Trend 3: End-to-end integrated DevSecOps pipelines aid enhanced security

Security issues and cyberthreats, specifically for B2B or B2C applications, are continuously rising. End-to-end DevSecOps pipelines include integration at all security phases of SAST, SCA, DAST, RASP, and/or IAST in a no-touch fashion. Tool vendors offer easy CLI- and API-based integration capabilities for greenfield applications. Existing applications are more complex, so scans should be run outside the pipeline or nightly batches, and custom scripts should be used to reduce false positives. Once the scans are performed to remove the huge backlog of issues, these tools are integrated into the pipeline. Many promising tools include features that improve integration, such as incremental scanning capabilities to reduce scan time and AI-based tools to identify false positives and automate issue remediation. Docker tools also incorporate container security into the CI/CD pipelines.

An industry leader in brokerage and wealth management experienced a bottleneck in its underlying network of shared services. Due to manual security testing, it could not achieve an early time to market for end-user applications. The client partnered with Infosys to implement an end-to-end DevSecOps solution to improve speed and quality. Now it has reduced release management effort by around 88%, quadrupled the release frequency, and saved $3.3 million annually.

Security and policy compliance

Trend 4: Codification of security and privacy controls enables a shift left

Businesses are looking at reusable frameworks and centralized DevSecOps platforms to successfully scale its adoption enterprise wide.

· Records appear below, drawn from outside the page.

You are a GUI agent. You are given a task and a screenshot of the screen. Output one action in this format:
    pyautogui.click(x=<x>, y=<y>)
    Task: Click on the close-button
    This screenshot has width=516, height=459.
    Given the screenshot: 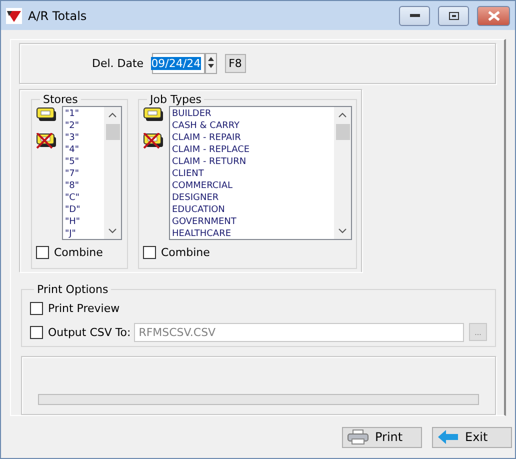 What is the action you would take?
    pyautogui.click(x=494, y=16)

By implementing a consolidated security dashboard in the pipeline, they collect defects across all types of security testing tools, including SAST, SCA, and DAST. With mature DevSecOps implementations, businesses are also defining metrics and setting up thresholds. The availability of SaaS-based security testing tools is encouraging DevSecOps adoption, which reduces the load on underlying infrastructure and efforts to maintain tools. Open-source tools help reduce cost concerns attributed to several licenses needed for enterprise-scale adoption. Enterprises are implementing organizational change management tactics such as enabling secure coding practices for developers, changing mindset, and integrating security as a part of requirements and NFRs. Empowering DevOps teams on security aspects also reduces the additional load faced by current security SMEs due to frequent releases of fast-moving applications. Increased trust and collaboration between security SMEs and application teams also help here.

A large telecommunications provider was facing estimated fraud losses of $490 million per year, which was expected to increase by nearly 38%. The client, in partnership with Infosys, adopted a holistic people, process, and technology approach, and implemented enterprise-scale DevSecOps for over 1,000 applications. This increased feature delivery by 40% and eliminated almost $1 million in fraud losses within the first seven months of implementation.